Document passage:

————

[Ocfs2-devel] FIEMAP problem

Sunil Mushran sunil.mushran at gmail.com
Thu Aug 8 07:30:27 PDT 2013


Interesting. Please can you print the inode disk using the command below. The file path is minus the mounted dir.

debugfs.ocfs2 -R "stat /relative/path/to/file" /dev/DEVICE

It is saying that the fs has allocated a block when it did not need to. It could be that the test utility does not handle blocks larger than 4K, or the fiemap ioctl has a bug or the fs is indeed allocating a block when it does not need to. The above command will show us the actual layout on disk.

————

Stored data:
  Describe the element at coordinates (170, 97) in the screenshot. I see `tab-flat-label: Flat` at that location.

————

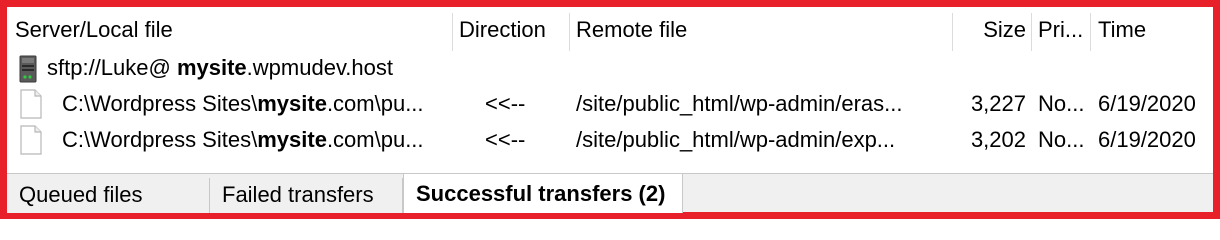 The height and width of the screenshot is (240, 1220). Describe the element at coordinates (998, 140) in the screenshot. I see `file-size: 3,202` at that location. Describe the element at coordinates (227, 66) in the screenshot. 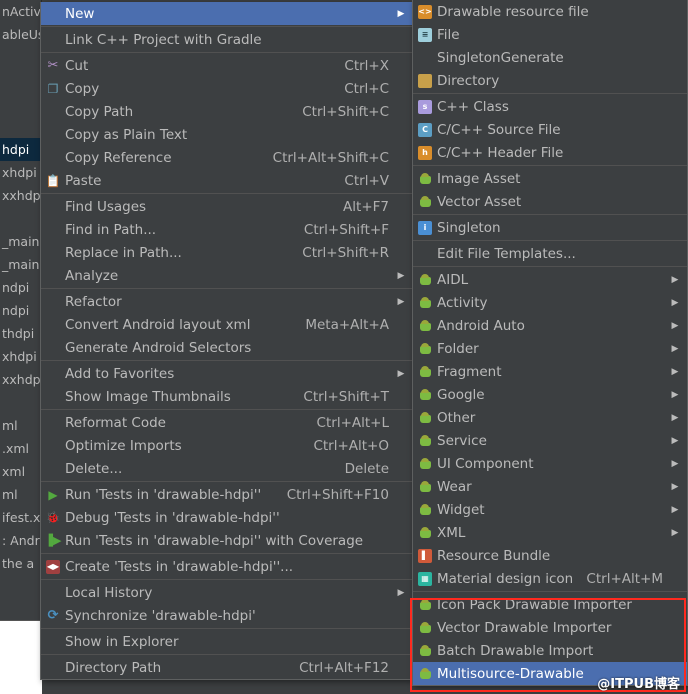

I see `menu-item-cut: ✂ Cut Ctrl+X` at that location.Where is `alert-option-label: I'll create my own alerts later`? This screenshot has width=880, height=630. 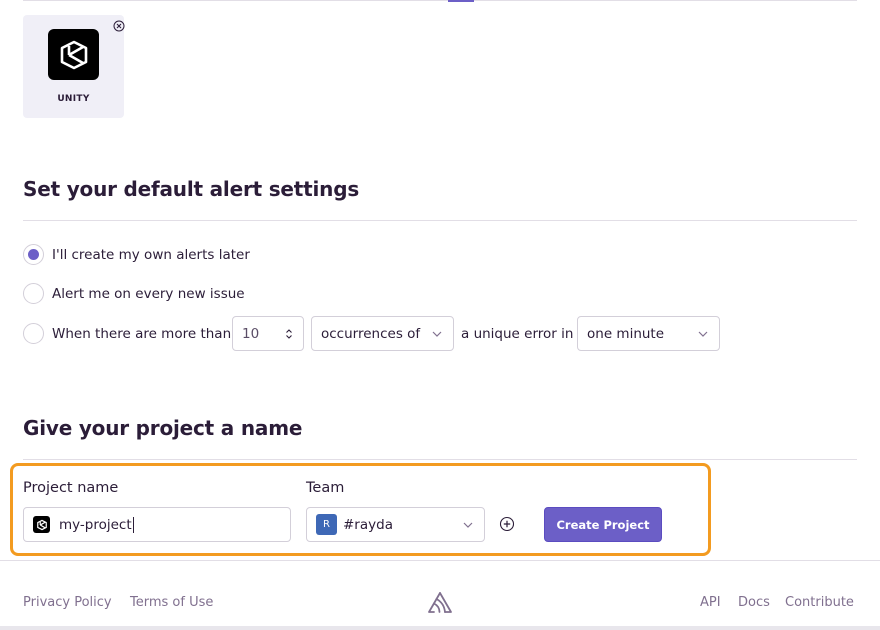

————

Required actions:
A) In the FIEMAP problem post, what will the suggested debugfs.ocfs2 command show?
B) Write out the FIEMAP problem post from "Sunil Mushran sunil.mushran" to "the mounted dir.", swapping "mounted dir" for "mount point".

Answers for the tasks:
A) The actual layout on disk.

B)
Sunil Mushran sunil.mushran at gmail.com
Thu Aug 8 07:30:27 PDT 2013


Interesting. Please can you print the inode disk using the command below. The file path is minus the mount point.